Pharmaceutical supply chains have various global regulatory requirements to meet while handling, storing, and distributing environmentally sensitive products. Their focus is to provide cold chain management for temperature sensitive pharmaceuticals to ensure that the quality and efficiency of the product will not be compromised.
The Pharmaceutical Commerce’s annual Biopharma Cold Chain Sourcebook, 2017, estimates that the pharma cold chain logistics will total up to $ 13.4 billion this year, growing at a 5-6% rate. Also, the value of temperature controlled pharmaceuticals being shipped is projected to grow 10.7%, reflecting that the industry has learnt to efficiently manage cold chains.
The critical need to eliminate counterfeit drugs has enabled the industry to maintain a chain of ownership from manufacturing to retail distribution. The World Health Organization (WHO) is estimating that 10% of the drugs that reach consumers are fake or even contain harmful substitutes. There is also an increasing variety of drugs that require temperature control while in transit.
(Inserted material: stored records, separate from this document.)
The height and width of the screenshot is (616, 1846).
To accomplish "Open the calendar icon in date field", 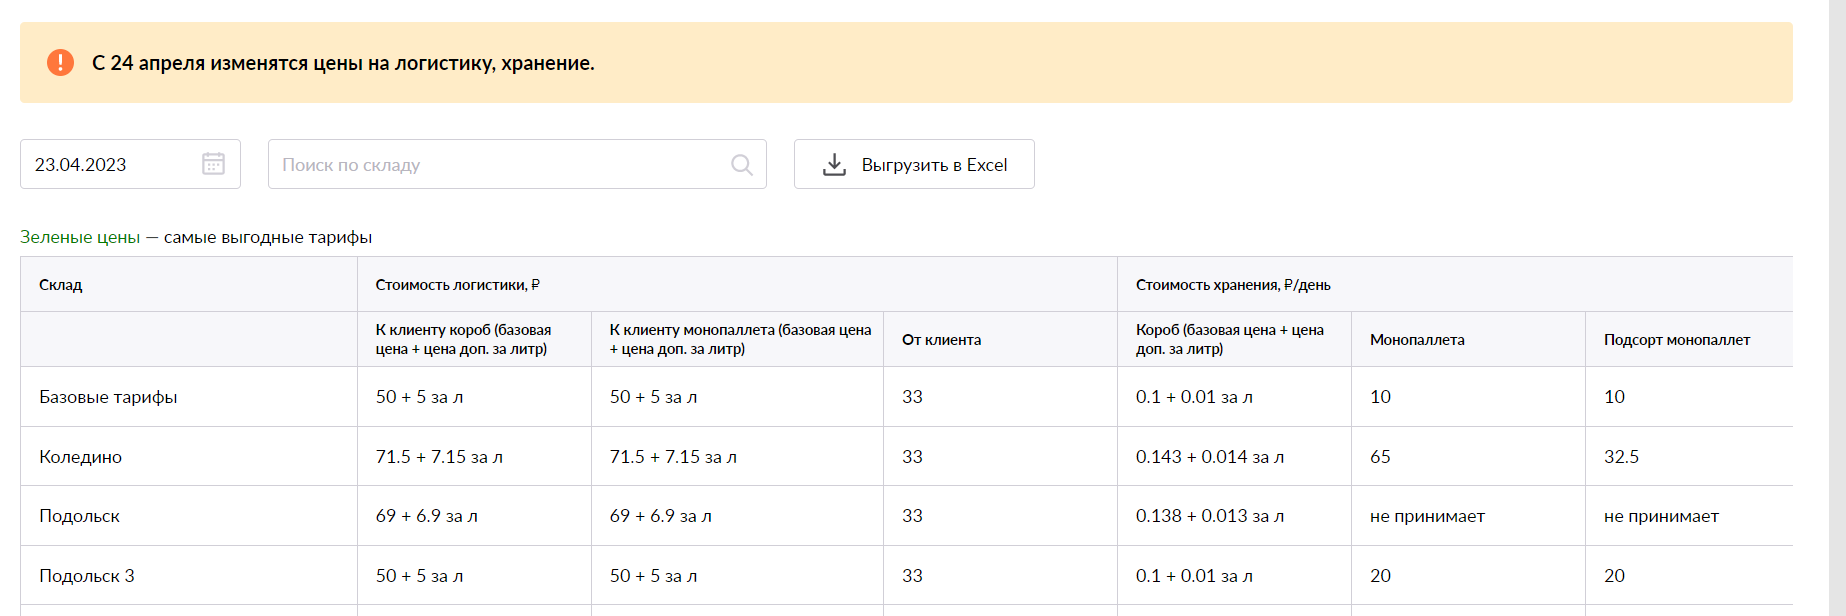I will [x=213, y=164].
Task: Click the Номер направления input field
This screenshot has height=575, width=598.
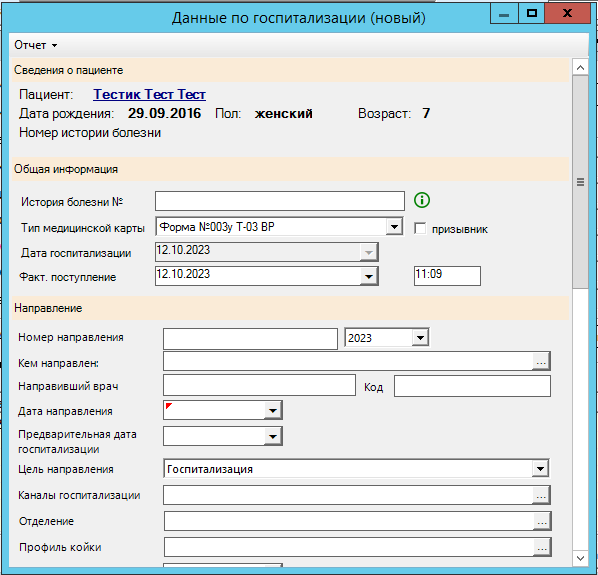Action: point(250,339)
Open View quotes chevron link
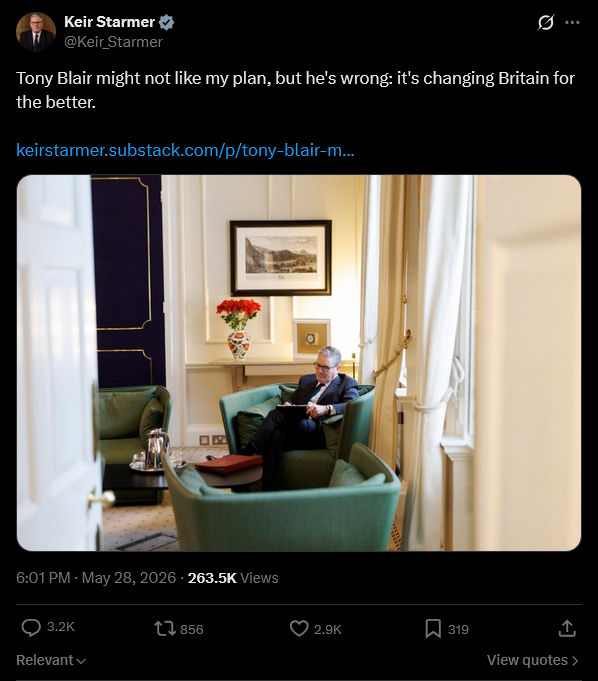This screenshot has width=598, height=681. tap(533, 660)
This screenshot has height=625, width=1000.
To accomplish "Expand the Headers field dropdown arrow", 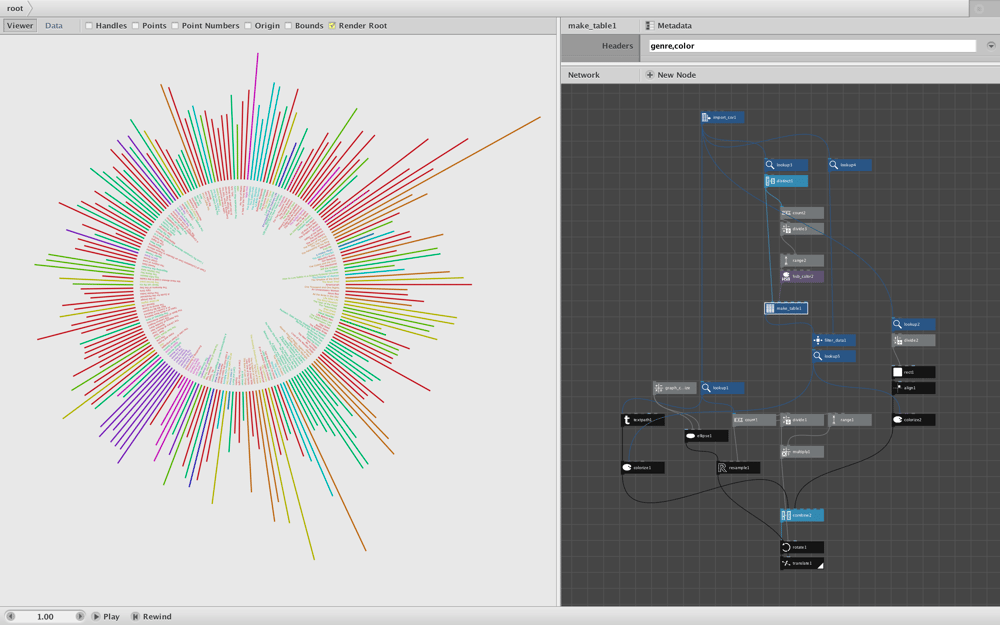I will coord(990,46).
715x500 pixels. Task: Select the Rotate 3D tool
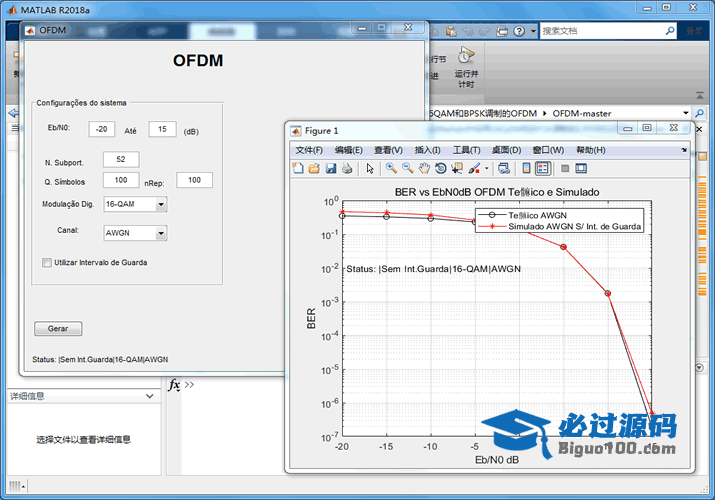440,168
These factors have been the driving change in the pharma supply chain.
The Sourcebook estimates that by 2021, pharma cold chain logistics will be worth $16.6 billion. “There has been only moderate growth, if any, in freight transportation costs across the board in recent years,” notes Nick Basta, editor of Pharmaceutical Commerce, “and since freight transportation comprises roughly 70% of cold chain logistics costs, that moderation is a factor in the slower growth rate in cold chain logistics spending by biopharma.”
The global pharma industry today is almost $1.2 trillion, is projected to rise by 41% by 2021. Within that, products that require refrigerated storage and transport are worth around $283 billion, and will rise 70% over the same span.
The drivers are the continuing transition to biological based products, along with the growing requirements for medical shipments. The doubling of pharma cold-chain logistics growth is attributable primarily to the shift to biologics and other specialty pharmaceuticals, many of which require refrigeration. Continued strong growth in insulin products and vaccines is also propelling growth, as is the broader adoption of all these products from developed economies to underdeveloped ones, especially in Asia.